I just had to do that play on words, after all the attention my buddy Odie has got on on his "going to the dogs thread" here at L.J.'s. 
This also is no joke and I just feel I need to share it here at Lumberjocks,
It reads as follows.

As do-it-yourself home improvement projects become more popular, pet parents may unwittingly expose their furry friends to dangerous tools and tricks of the trade. One such product is polyurethane glue, a water resistant adhesive that's a favorite of woodworkers, but especially toxic to dogs and cats.

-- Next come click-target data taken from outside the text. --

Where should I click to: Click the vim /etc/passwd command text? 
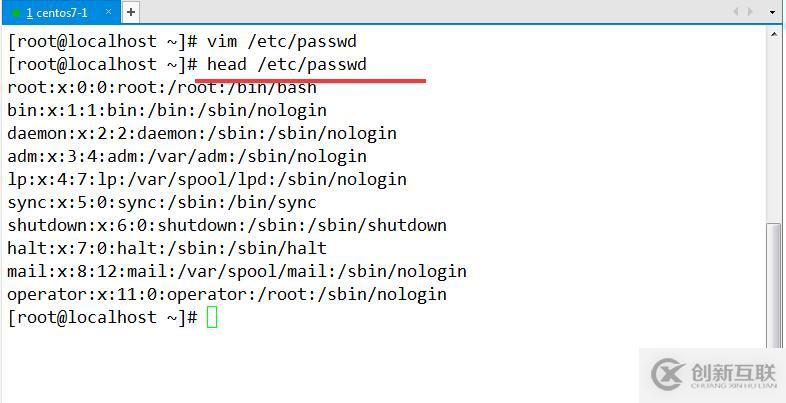coord(281,42)
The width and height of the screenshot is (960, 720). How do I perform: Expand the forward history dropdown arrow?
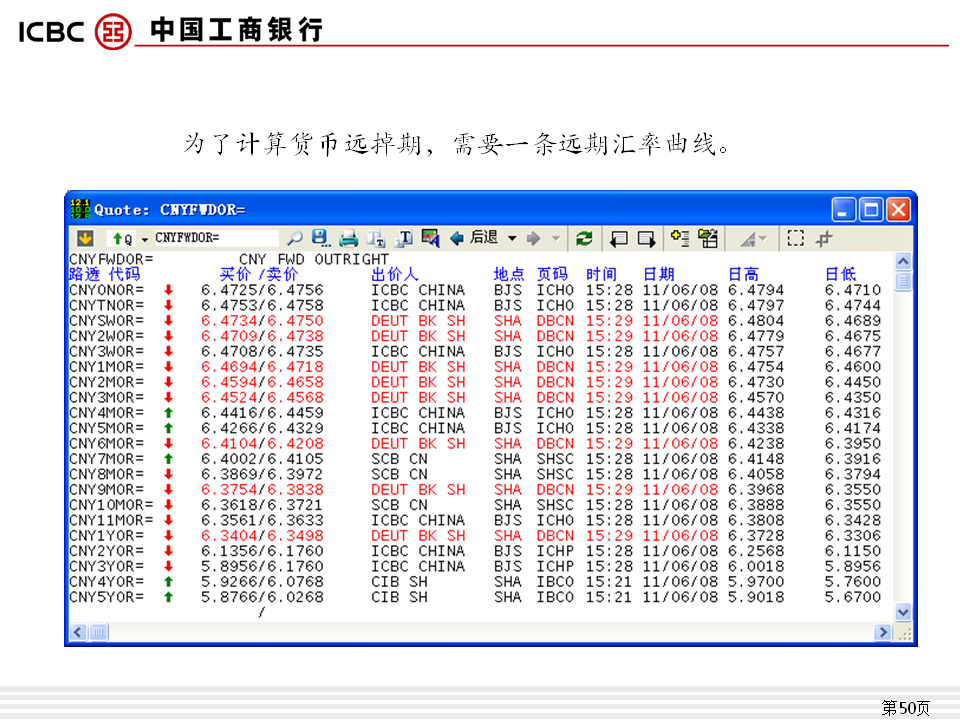(x=556, y=239)
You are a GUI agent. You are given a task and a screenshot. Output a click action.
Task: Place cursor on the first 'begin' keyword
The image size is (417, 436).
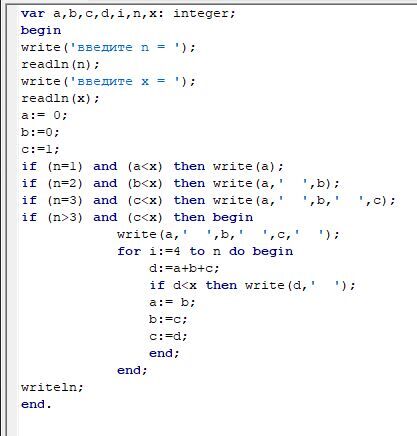[41, 31]
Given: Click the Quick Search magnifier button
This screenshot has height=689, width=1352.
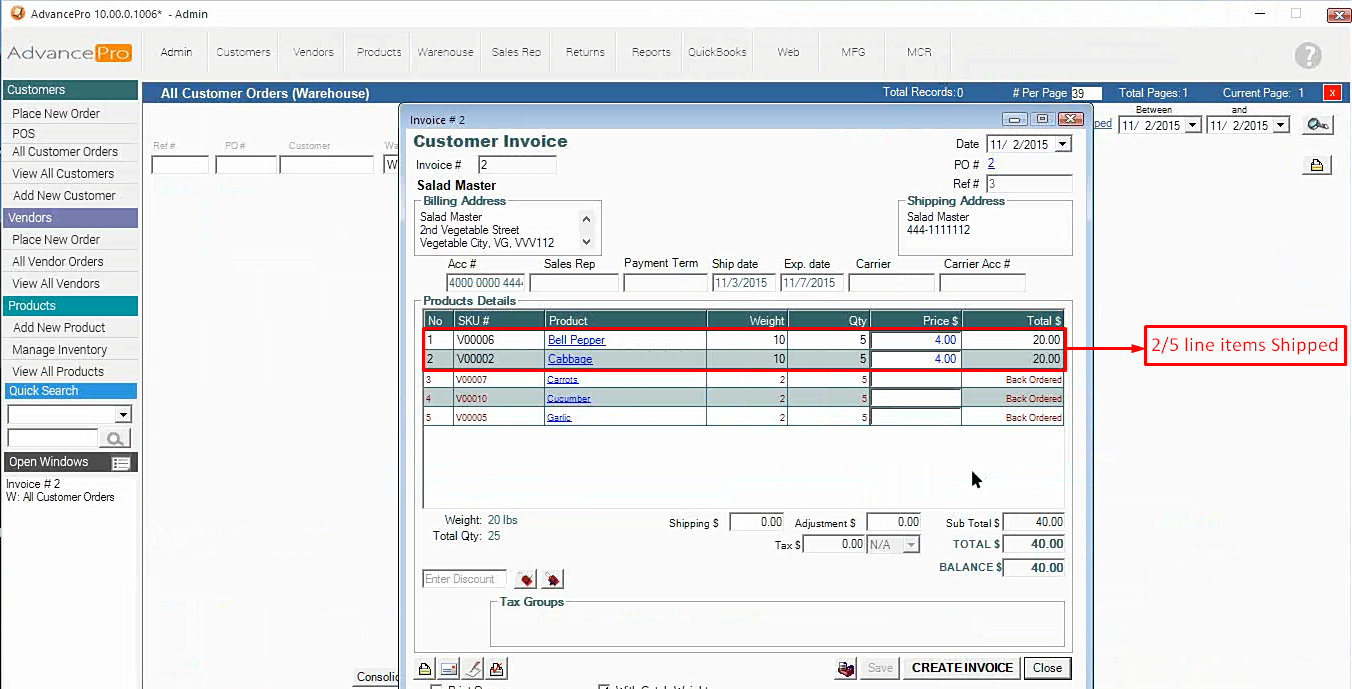Looking at the screenshot, I should coord(115,438).
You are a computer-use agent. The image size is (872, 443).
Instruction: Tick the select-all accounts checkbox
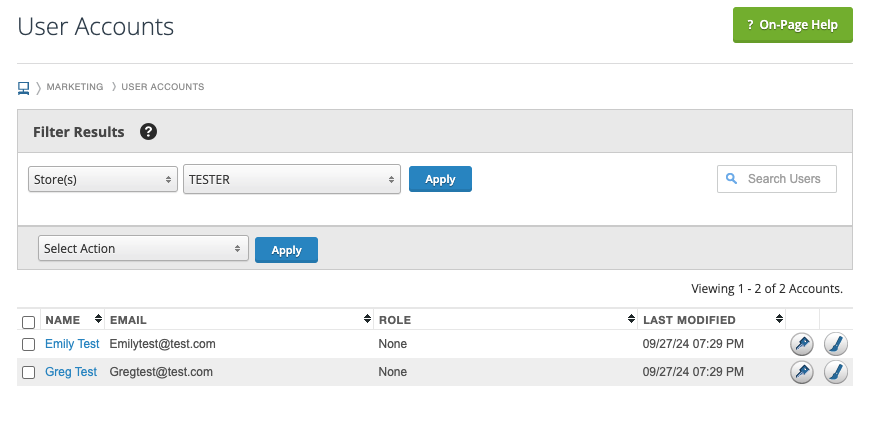pos(28,322)
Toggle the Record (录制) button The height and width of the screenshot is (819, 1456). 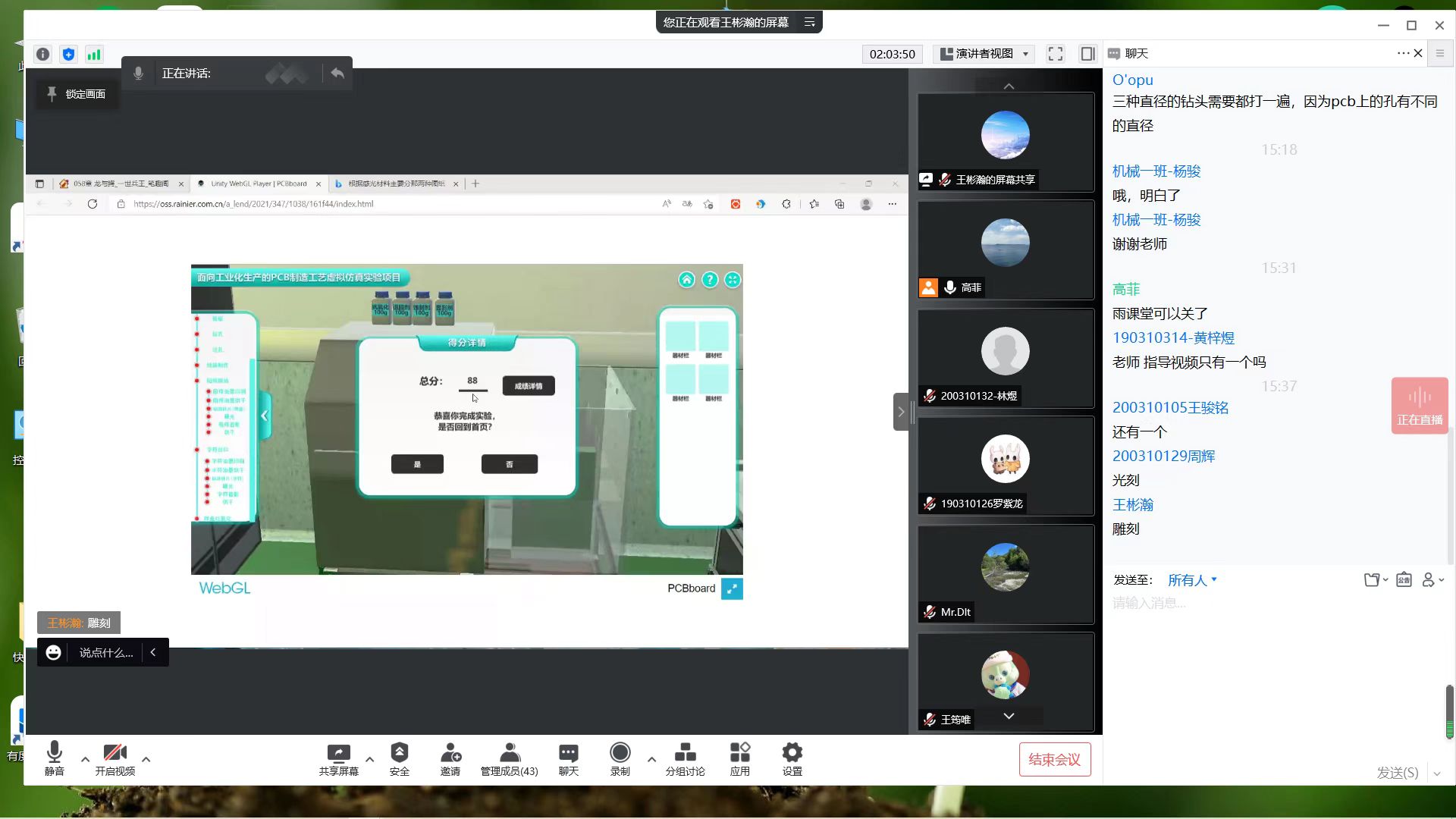pos(620,753)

According to the ASPCA Animal Poison Control Center (APCC), pet poisonings from wood glues-and other adhesives containing the substance diphenylmethane diisocyanate (MDI)-are pervasive. In the last twelve months, the APCC has treated nearly 100 cases of pets who've ingested expanding glues. Of those incidents, 98% involved dogs and 78% were evaluated at high or medium risk for developing severe, life-threatening clinical effects.

Polyurethane glue-also known by brand names like Gorilla Glue and Elmer's Pro-Bond-is prized for its ability to bond tightly to wood. If eaten, however, the glue expands in the stomach's warm, moist environment and forms a softball-sized lump. A dog who eats even a small amount of MDI-based adhesive can experience severe gastrointestinal problems resulting in blockages. This disturbing scenario most often requires emergency surgery to remove the mass.

Pet parents should treat any expanding adhesive as a potential hazard, since the offending chemical MDI is not always listed on product labels. Like all toxic household products, wood glue should be stored in a secure cabinet to prevent your furry beloveds from coming into contact with it. If you suspect your pet has ingested polyurethane glue, please call your vet or the ASPCA's 24-hour poison hotline at (888) 426-4435. And for more information about keeping your pet safe, check out our accessible guide to a poison-free home.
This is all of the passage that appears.